Required action :: Return the entries below in full. Keep every word as it is.
**** Stored data ****
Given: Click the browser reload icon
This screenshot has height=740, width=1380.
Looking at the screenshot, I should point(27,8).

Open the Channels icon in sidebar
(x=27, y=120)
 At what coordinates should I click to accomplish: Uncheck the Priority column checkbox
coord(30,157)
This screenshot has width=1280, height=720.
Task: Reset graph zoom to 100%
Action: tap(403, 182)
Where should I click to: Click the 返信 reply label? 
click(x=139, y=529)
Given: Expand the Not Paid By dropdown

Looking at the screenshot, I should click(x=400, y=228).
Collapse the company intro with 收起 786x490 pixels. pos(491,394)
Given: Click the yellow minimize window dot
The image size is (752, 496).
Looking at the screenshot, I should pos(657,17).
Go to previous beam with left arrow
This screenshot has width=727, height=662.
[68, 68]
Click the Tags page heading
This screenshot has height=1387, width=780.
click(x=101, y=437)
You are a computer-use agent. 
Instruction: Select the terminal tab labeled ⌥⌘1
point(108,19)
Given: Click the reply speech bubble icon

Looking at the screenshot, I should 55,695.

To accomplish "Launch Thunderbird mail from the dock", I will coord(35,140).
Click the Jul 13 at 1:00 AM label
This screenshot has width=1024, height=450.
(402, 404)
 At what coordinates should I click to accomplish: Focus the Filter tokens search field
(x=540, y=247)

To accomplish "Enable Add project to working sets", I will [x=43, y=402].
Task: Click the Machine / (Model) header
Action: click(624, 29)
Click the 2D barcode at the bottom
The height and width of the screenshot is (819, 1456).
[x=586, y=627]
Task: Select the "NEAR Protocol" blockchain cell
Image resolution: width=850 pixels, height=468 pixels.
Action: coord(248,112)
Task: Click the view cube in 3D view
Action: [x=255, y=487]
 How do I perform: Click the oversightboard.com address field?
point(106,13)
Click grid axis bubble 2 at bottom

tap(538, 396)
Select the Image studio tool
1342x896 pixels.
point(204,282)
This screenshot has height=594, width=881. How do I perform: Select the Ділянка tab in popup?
****
Answer section ::
Given: Click the browser reload icon
This screenshot has height=740, width=1380.
Looking at the screenshot, I should point(27,8).

Open the Channels icon in sidebar
(x=27, y=120)
 At what coordinates should I click to accomplish: Uncheck the Priority column checkbox
coord(30,157)
This screenshot has width=1280, height=720.
Task: Reset graph zoom to 100%
Action: tap(403, 182)
Where should I click to: Click the 返信 reply label? 
click(x=139, y=529)
Given: Expand the Not Paid By dropdown

Looking at the screenshot, I should click(x=400, y=228).
Collapse the company intro with 收起 786x490 pixels. pos(491,394)
Given: Click the yellow minimize window dot
The image size is (752, 496).
Looking at the screenshot, I should pos(657,17).
Go to previous beam with left arrow
This screenshot has width=727, height=662.
[68, 68]
Click the Tags page heading
This screenshot has height=1387, width=780.
click(x=101, y=437)
You are a computer-use agent. 
Instruction: Select the terminal tab labeled ⌥⌘1
point(108,19)
Given: Click the reply speech bubble icon

Looking at the screenshot, I should 55,695.

To accomplish "Launch Thunderbird mail from the dock", I will coord(35,140).
Click the Jul 13 at 1:00 AM label
This screenshot has width=1024, height=450.
(402, 404)
 At what coordinates should I click to accomplish: Focus the Filter tokens search field
(x=540, y=247)

To accomplish "Enable Add project to working sets", I will [x=43, y=402].
Task: Click the Machine / (Model) header
Action: click(624, 29)
Click the 2D barcode at the bottom
The height and width of the screenshot is (819, 1456).
[x=586, y=627]
Task: Select the "NEAR Protocol" blockchain cell
Image resolution: width=850 pixels, height=468 pixels.
Action: coord(248,112)
Task: Click the view cube in 3D view
Action: [x=255, y=487]
 How do I perform: Click the oversightboard.com address field?
point(106,13)
Click grid axis bubble 2 at bottom

tap(538, 396)
Select the Image studio tool
1342x896 pixels.
point(204,282)
This screenshot has height=594, width=881. How do I perform: Select the Ділянка tab in popup?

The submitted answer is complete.